Le recruteur trop exigeant est conseillé pour revoir son offre. Le candidat sous-qualifié sera accompagné. " Lors d'un recrutement d'aides à domicile, secteur en grande tension, on a proposé une formation aux candidates recalées ", explique la directrice de l'agence, Catherine Domon, qui voit dans ces entretiens encadrés une manière de faire " coup double " : trouver le candidat qui -convient et qualifier ceux qui ne convainquent pas encore.
Selon Pôle emploi, le manque de compétences est en cause dans 67  % des emplois non pourvus, le manque d'expérience dans 70  %. Des années de désindustrialisation ont notamment fait disparaître des savoir-faire. Les chaudronniers qu'on s'arrache aujourd'hui manquaient de débouchés pendant la crise, explique Mathieu Plane, économiste à l'Observatoire français des conjonctures économiques (OFCE) : " Maintenant que la conjoncture est bonne, l'industrie cherche à recruter. Entre-temps, les compétences se sont raréfiées. "
Au Pôle emploi de Belfort, on cherche à " coller au marché local " grâce à l'enquête annuelle des besoins en main-d'œuvre. " Quels sont les métiers recherchés ? Quels sont les besoins en qualifications ? explique Claude Guyot, directeur territorial de Pôle emploi à Belfort. Il faut trois mois pour former un chauffeur poids lourds, six pour un soudeur. Ça s'anticipe. "
Pour ouvrir les recrutements, Pôle emploi propose désormais un référencement par compétences des offres comme des profils des candidats. Indira, 26  ans, collectionne les missions intérim : vendeuse en prêt-à-porter, conditionneuse dans une fromagerie, agent d'entretien, employée de libre-service… En actualisant son CV sur un ordinateur de l'agence, elle précise pour chaque expérience ce qu'elle a appris à faire : " accueillir une clientèle ", " réceptionner un produit ", " contrôler balisage et étiquetage ". Le recruteur qui ne trouve pas de candidat dans sa branche peut ainsi chercher quelqu'un ayant un autre parcours, mais avec les compétences qu'il recherche. A Belfort, on se rappelle ainsi ce boulanger recruté par une entreprise de peinture parce qu'il maîtrisait dosage et conversion de mesure. " Les employeurs cherchent parfois le mouton à cinq pattes, pointe Claude Guyot. Notre mission, c'est aussi de dire : nous avons un mouton à trois pattes mais qui conviendra très bien. "

■ Action demandée 1: Selon l'extrait sur le recrutement à Pôle emploi, combien de temps faut-il pour former un soudeur ?
■ Action demandée 2: Prolongez l'extrait sur le recrutement à Pôle emploi à la suite de sa dernière phrase.

■ Données fournies:
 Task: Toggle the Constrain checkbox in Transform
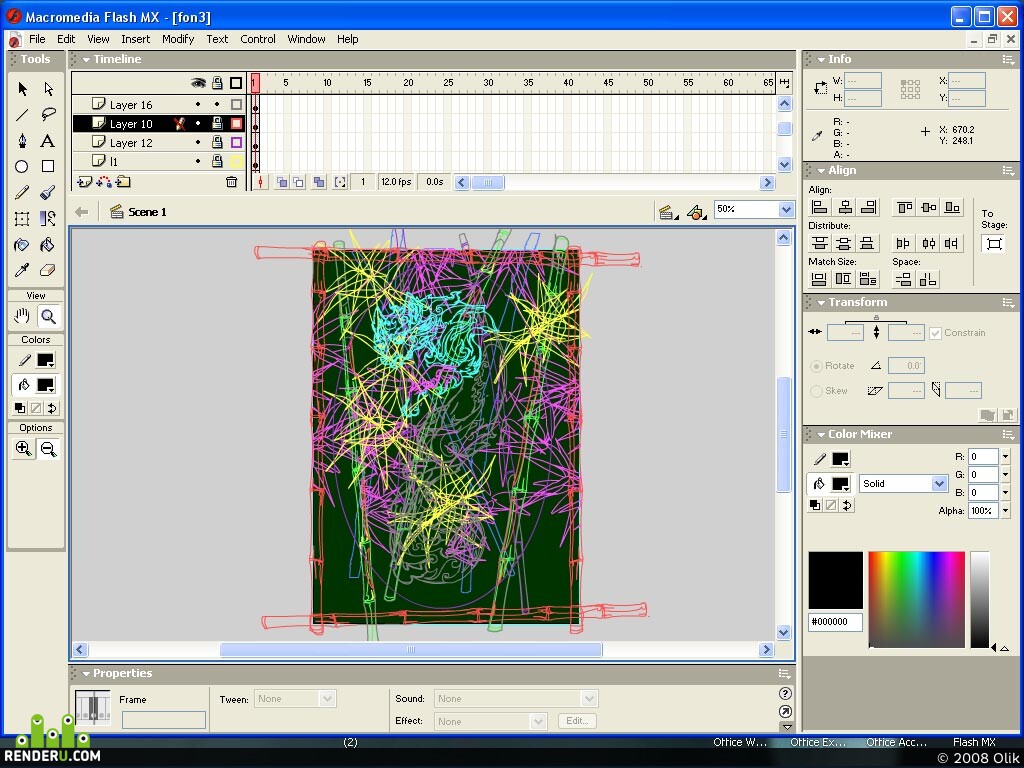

--

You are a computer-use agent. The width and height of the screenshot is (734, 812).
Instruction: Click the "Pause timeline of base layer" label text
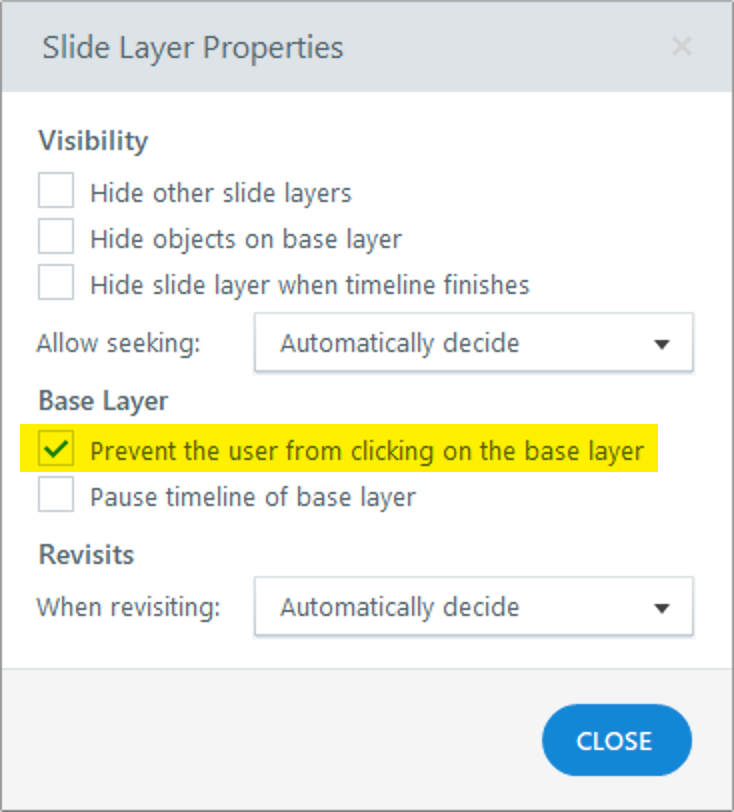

■ Réponse 1: Six mois.

■ Réponse 2:
" Equilibre vie pro et vie perso "Aux recruteurs aussi de " déployer un peu plus de trésors " pour attirer les candidats, souligne Isabelle Lopez. A cet égard, l'économiste Mathieu Plane s'étonne : " Comment peut-il y avoir autant de secteurs sous tension sans que les salaires ne s'en ressentent ? " En dehors de la hausse indexée sur l'inflation, ces derniers n'ont, selon l'Insee, quasiment pas augmenté en dix ans. " C'est à se demander si dix ans de crise n'ont pas fait prendre de mauvaises habitudes aux patrons ", ajoute-t-il.
Plusieurs recruteurs du salon de l'hôtellerie-restauration disent avoir fait évoluer leurs pratiques. " Nous avons relancé nos relations avec les écoles, témoigne Florine Picquet, chargée de ressources humaines pour le groupe Louvre-Hôtels (Campanile, Première Classe,  etc.). Nous organisons des journées de recrutement dans nos hôtels pour lier des contacts directs avec les candidats, faire découvrir le futur lieu de travail. "
Certains restaurateurs s'efforcent aussi d'arrêter " la coupure ". " Les gens cherchent un meilleur équilibre entre vie pro et vie perso. On essaye donc de favoriser le -en-continu sur des horaires 8  heures-16  heures/16  heures-minuit ", explique le DRH d'un groupe francilien qui reconnaît cependant que les directeurs de ses restaurants " ont encore du mal à prendre des autodidactes ". Rares sont ceux prêts à embaucher, au pied levé, un jeune horticulteur.